*Task to complete*.
Using the entries that follow, give only the number of lines with the word "each" in them.

===== Dataset content =====

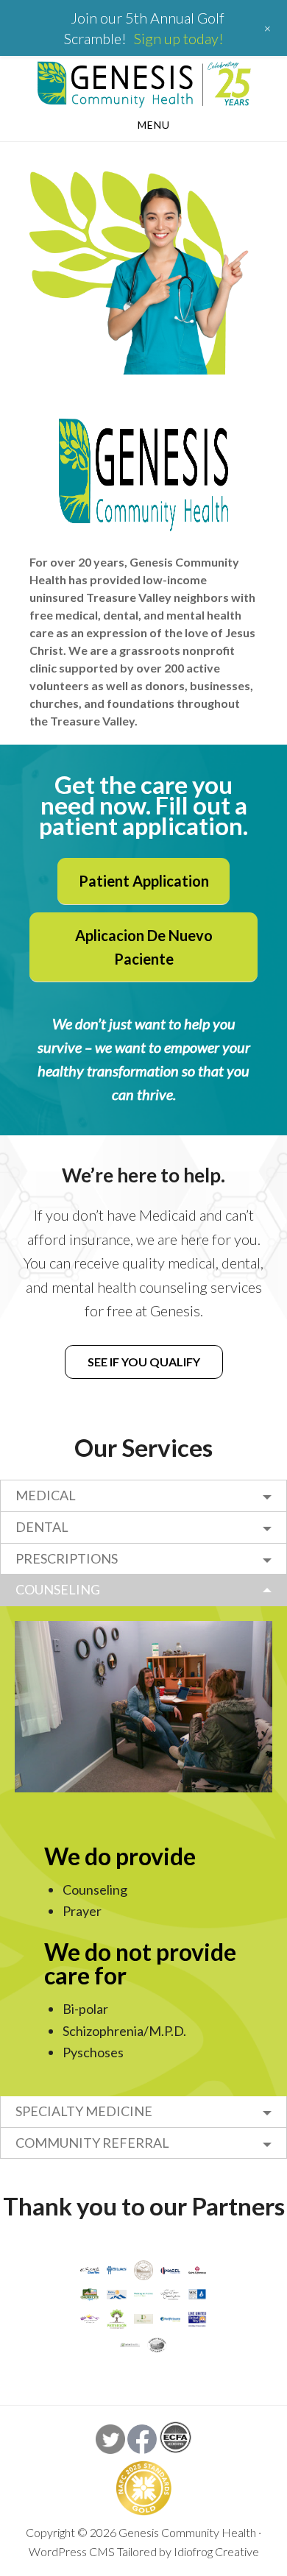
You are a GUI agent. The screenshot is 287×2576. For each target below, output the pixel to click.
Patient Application (144, 881)
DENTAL (41, 1527)
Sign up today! (179, 38)
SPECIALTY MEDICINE (83, 2111)
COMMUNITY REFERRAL (92, 2143)
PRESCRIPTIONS (66, 1558)
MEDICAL (45, 1495)
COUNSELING (57, 1589)
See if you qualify (144, 1362)
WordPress (58, 2551)
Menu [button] (154, 124)
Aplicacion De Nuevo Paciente (144, 947)
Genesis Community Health (143, 84)
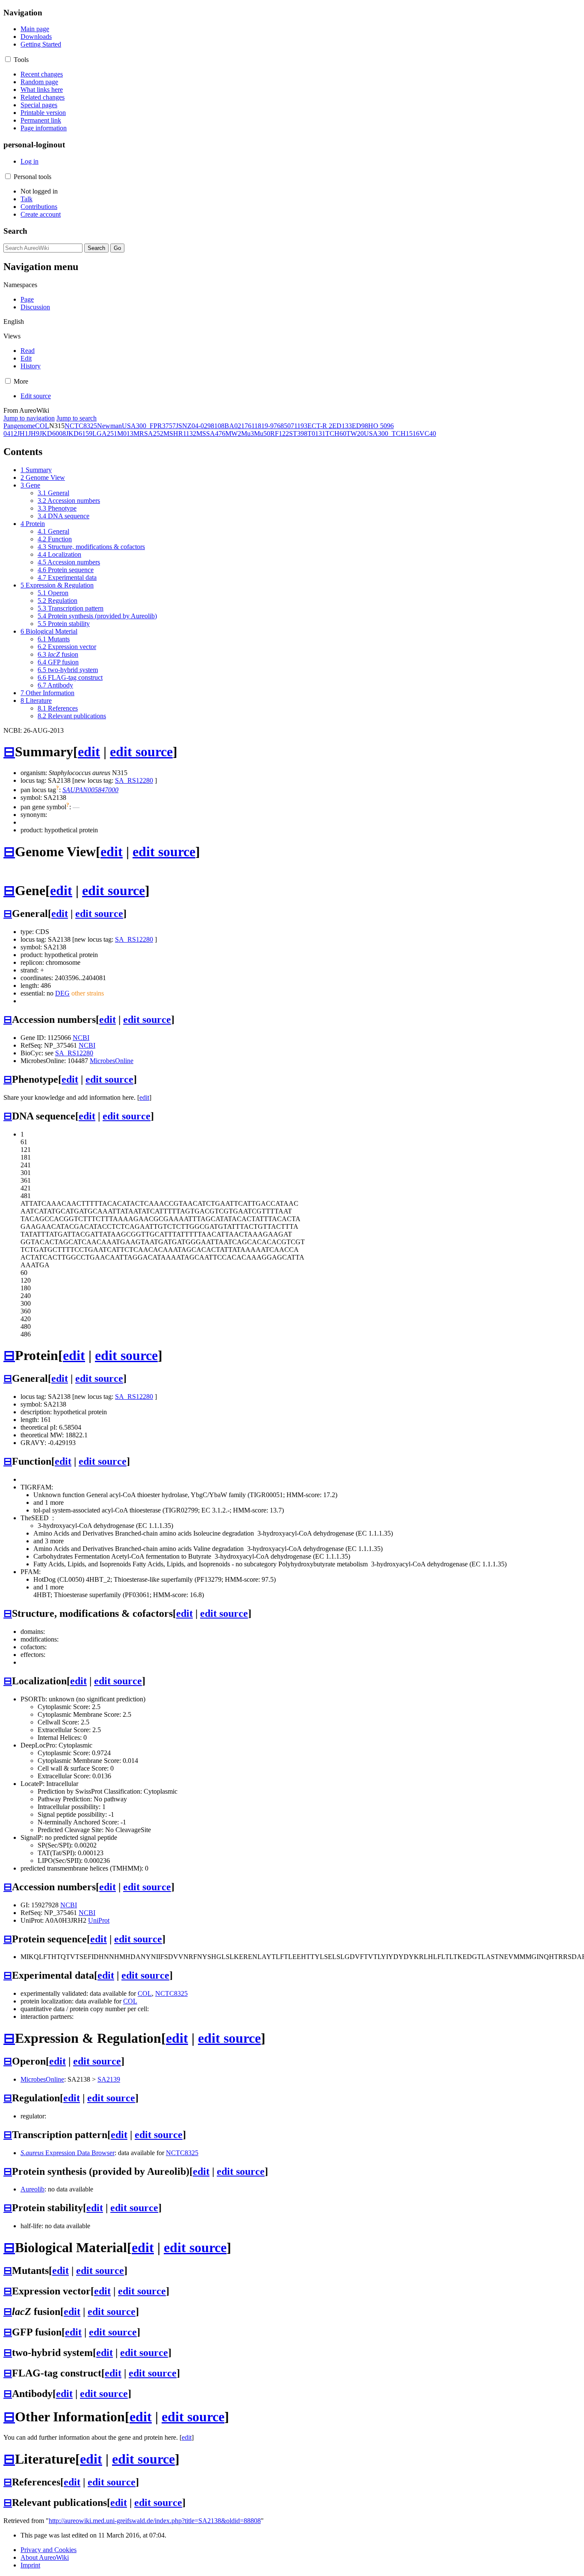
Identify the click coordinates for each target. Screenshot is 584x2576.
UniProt (98, 1920)
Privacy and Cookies (49, 2549)
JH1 (22, 433)
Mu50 (262, 433)
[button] (8, 59)
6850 (284, 425)
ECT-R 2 (319, 425)
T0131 (316, 433)
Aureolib (32, 2189)
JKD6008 (52, 433)
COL (42, 425)
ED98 (360, 425)
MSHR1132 (179, 433)
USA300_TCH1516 (391, 433)
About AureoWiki (45, 2557)
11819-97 (264, 425)
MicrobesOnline (111, 1060)
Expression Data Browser (68, 2152)
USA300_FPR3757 (149, 425)
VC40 (427, 433)
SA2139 (108, 2079)
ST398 (298, 433)
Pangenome (19, 425)
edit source (141, 751)
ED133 (342, 425)
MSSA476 (210, 433)
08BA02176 (234, 425)
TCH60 (335, 433)
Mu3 (247, 433)
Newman (109, 425)
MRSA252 (148, 433)
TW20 (355, 433)
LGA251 (104, 433)
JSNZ (184, 425)
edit (89, 751)
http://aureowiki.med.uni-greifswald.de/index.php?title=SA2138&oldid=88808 (155, 2520)
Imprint (30, 2565)
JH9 (33, 433)
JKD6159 (79, 433)
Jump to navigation (29, 418)
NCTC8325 (81, 425)
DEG (62, 993)
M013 (125, 433)
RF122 (279, 433)
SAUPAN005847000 (90, 789)
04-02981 (205, 425)
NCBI (81, 1037)
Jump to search (76, 418)
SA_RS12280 (134, 780)
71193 (299, 425)
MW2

=====

*Exercise solution*.
2